▸ **Task item**:
Reproduce the data in full, exactly.

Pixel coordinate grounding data
--- --- ---

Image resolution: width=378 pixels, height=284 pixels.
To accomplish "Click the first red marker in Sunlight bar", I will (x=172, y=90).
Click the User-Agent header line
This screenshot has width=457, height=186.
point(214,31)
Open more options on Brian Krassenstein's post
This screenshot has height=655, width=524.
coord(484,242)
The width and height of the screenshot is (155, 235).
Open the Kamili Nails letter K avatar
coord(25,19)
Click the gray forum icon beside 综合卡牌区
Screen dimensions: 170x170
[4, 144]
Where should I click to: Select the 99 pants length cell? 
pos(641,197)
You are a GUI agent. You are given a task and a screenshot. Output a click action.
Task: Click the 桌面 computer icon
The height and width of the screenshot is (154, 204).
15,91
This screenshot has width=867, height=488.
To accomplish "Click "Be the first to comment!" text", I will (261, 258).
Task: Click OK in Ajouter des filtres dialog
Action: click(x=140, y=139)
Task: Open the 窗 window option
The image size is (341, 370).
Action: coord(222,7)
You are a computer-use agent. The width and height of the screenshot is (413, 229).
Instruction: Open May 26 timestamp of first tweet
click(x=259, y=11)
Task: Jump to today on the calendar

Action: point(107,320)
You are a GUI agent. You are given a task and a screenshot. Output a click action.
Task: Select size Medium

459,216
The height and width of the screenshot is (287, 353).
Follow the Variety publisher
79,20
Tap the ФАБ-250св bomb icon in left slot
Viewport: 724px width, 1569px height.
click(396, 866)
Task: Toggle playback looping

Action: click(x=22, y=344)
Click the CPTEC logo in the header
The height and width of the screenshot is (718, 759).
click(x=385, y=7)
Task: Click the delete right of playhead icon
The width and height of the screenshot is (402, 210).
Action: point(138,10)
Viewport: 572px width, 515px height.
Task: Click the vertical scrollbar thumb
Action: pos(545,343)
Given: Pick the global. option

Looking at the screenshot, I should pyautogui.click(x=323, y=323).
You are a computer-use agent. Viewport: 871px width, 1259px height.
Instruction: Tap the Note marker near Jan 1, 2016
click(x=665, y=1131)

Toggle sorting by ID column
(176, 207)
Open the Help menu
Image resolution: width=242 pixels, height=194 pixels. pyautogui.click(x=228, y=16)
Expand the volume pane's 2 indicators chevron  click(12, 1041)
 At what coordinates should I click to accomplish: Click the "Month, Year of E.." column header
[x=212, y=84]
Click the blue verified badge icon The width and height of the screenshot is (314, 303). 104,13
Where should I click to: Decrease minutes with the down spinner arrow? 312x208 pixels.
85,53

--- --- ---

▸ **Answer to the exercise**:
Image resolution: width=378 pixels, height=284 pixels.
To accomplish "Click the first red marker in Sunlight bar", I will (x=172, y=90).
Click the User-Agent header line
This screenshot has width=457, height=186.
point(214,31)
Open more options on Brian Krassenstein's post
This screenshot has height=655, width=524.
coord(484,242)
The width and height of the screenshot is (155, 235).
Open the Kamili Nails letter K avatar
coord(25,19)
Click the gray forum icon beside 综合卡牌区
Screen dimensions: 170x170
[4, 144]
Where should I click to: Select the 99 pants length cell? 
pos(641,197)
You are a GUI agent. You are given a task and a screenshot. Output a click action.
Task: Click the 桌面 computer icon
The height and width of the screenshot is (154, 204).
15,91
This screenshot has width=867, height=488.
To accomplish "Click "Be the first to comment!" text", I will (261, 258).
Task: Click OK in Ajouter des filtres dialog
Action: click(x=140, y=139)
Task: Open the 窗 window option
The image size is (341, 370).
Action: coord(222,7)
You are a computer-use agent. The width and height of the screenshot is (413, 229).
Instruction: Open May 26 timestamp of first tweet
click(x=259, y=11)
Task: Jump to today on the calendar

Action: point(107,320)
You are a GUI agent. You are given a task and a screenshot. Output a click action.
Task: Select size Medium

459,216
The height and width of the screenshot is (287, 353).
Follow the Variety publisher
79,20
Tap the ФАБ-250св bomb icon in left slot
Viewport: 724px width, 1569px height.
click(396, 866)
Task: Toggle playback looping

Action: click(x=22, y=344)
Click the CPTEC logo in the header
The height and width of the screenshot is (718, 759).
click(x=385, y=7)
Task: Click the delete right of playhead icon
The width and height of the screenshot is (402, 210).
Action: point(138,10)
Viewport: 572px width, 515px height.
Task: Click the vertical scrollbar thumb
Action: pos(545,343)
Given: Pick the global. option

Looking at the screenshot, I should pyautogui.click(x=323, y=323).
You are a computer-use agent. Viewport: 871px width, 1259px height.
Instruction: Tap the Note marker near Jan 1, 2016
click(x=665, y=1131)

Toggle sorting by ID column
(176, 207)
Open the Help menu
Image resolution: width=242 pixels, height=194 pixels. pyautogui.click(x=228, y=16)
Expand the volume pane's 2 indicators chevron  click(12, 1041)
 At what coordinates should I click to accomplish: Click the "Month, Year of E.." column header
[x=212, y=84]
Click the blue verified badge icon The width and height of the screenshot is (314, 303). 104,13
Where should I click to: Decrease minutes with the down spinner arrow? 312x208 pixels.
85,53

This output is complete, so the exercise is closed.